The controversial plan to renovate the glorious Beaux-Arts main branch of the New York Public Library is no longer: The NY Times reports that the library has "abandoned its plan to turn part of its research flagship on 42nd Street into a circulating library and instead will renovate the Mid-Manhattan library on Fifth Avenue, several library trustees said."

Notably, Mayor de Blasio had been against this plan. According to the Times, "Several factors contributed to the library’s decision: a study that showed the cost of renovating the 42d Street building to be more than expected (the project had originally been estimated at about $300 million); a change in city government; and input from the public, several trustees said. (Four lawsuits have been filed against the project.)... The library is still expected to receive the $150 million that had been allotted to the project under the Bloomberg administration, but it will now be used for other purposes, several library trustees said."

Sir Norman Foster was the architect behind the renovation plans; Foster told the Times, "Obviously I respect the decision of the trustees and whoever’s been involved in the decision. If I have any kind of sadness on the thing — besides obviously not having the project going ahead and having spent a huge amount of passion on the project with colleagues — it is that the proposals have never been revealed, and there hasn’t really been a debate by those involved, including those who would have benefitted from an inclusive approach to the library." The Times adds, "Mr. Foster has so far been paid $9 million in private funds for his work on the project."

The Times' architecture critic Michael Kimmelman hated the renovation plans and burned them in this 2013 assessment; some highlights:

This time the bright idea involves demolishing the deteriorating seven floors of the structurally integral book stacks in the vault space under the Rose Main Reading Room at 42nd Street, and in its place installing a brand-new circulating library, designed by Mr. Foster: major transplant surgery, with the great building designed by Carrère and Hastings as guinea pig...

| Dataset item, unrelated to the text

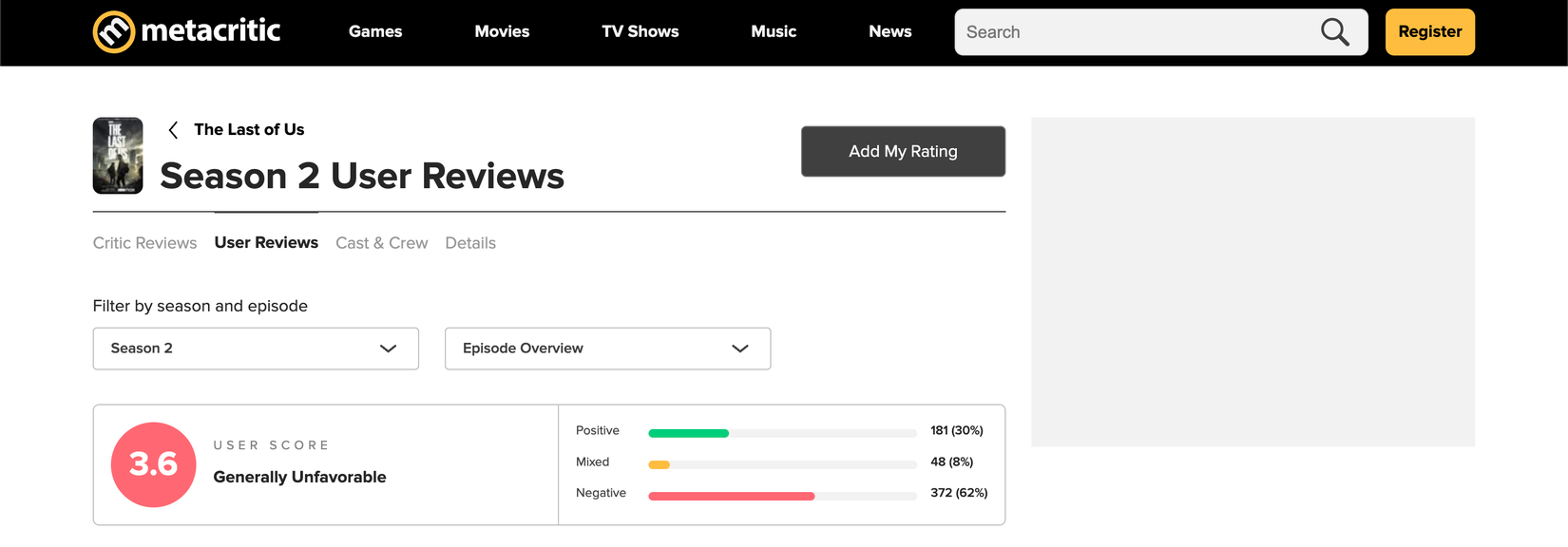Navigate to the Music section

pos(774,32)
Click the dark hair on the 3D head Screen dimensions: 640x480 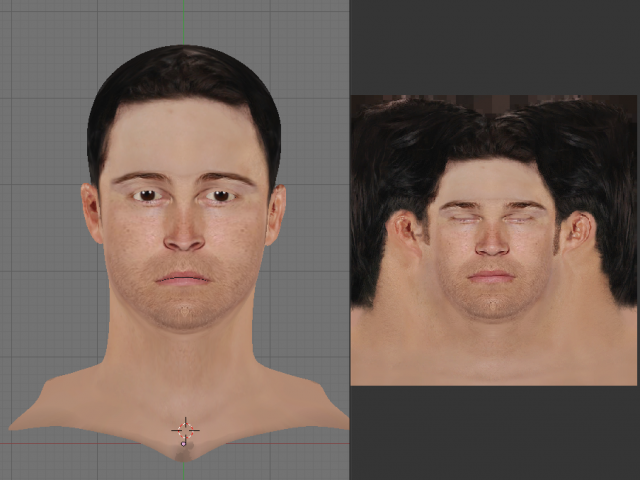(183, 75)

The value of an institution isn’t measured in public square feet. But its value can be devalued by bad architecture. And here we get to the schematics Mr. Foster finally unveiled last month. They aren’t worthy of him. After more than four years, this hardly seems the best he can do. The designs have all the elegance and distinction of a suburban mall. I was reminded that Mr. Foster is also responsible for the canopied enclosure of the inner court at the British Museum, a pompous waste of public space that inserts a shopping gallery into the heart of a sublime cultural institution...

To make a virtue of [the stacks' windows'] oppressiveness, Mr. Foster has pulled the various floors of the circulating branch back from the wall, creating balconies that officials hail as an architectural boon because visitors will be able to take in the full height of the slot windows. To me, what results is an awkward, cramped, banal pastiche of tiers facing claustrophobia-inducing windows, built around a space-wasting atrium with a curved staircase more suited to a Las Vegas hotel.

Computer programmer Matthew Zadrozny, whose protest against the NYPL's renovation plans gained noticed after Humans of New York featured him, told us, "I applaud the NYPL for courageously stepping in the right direction and look forward to inventing the future of the library with them. This is a good day for New York."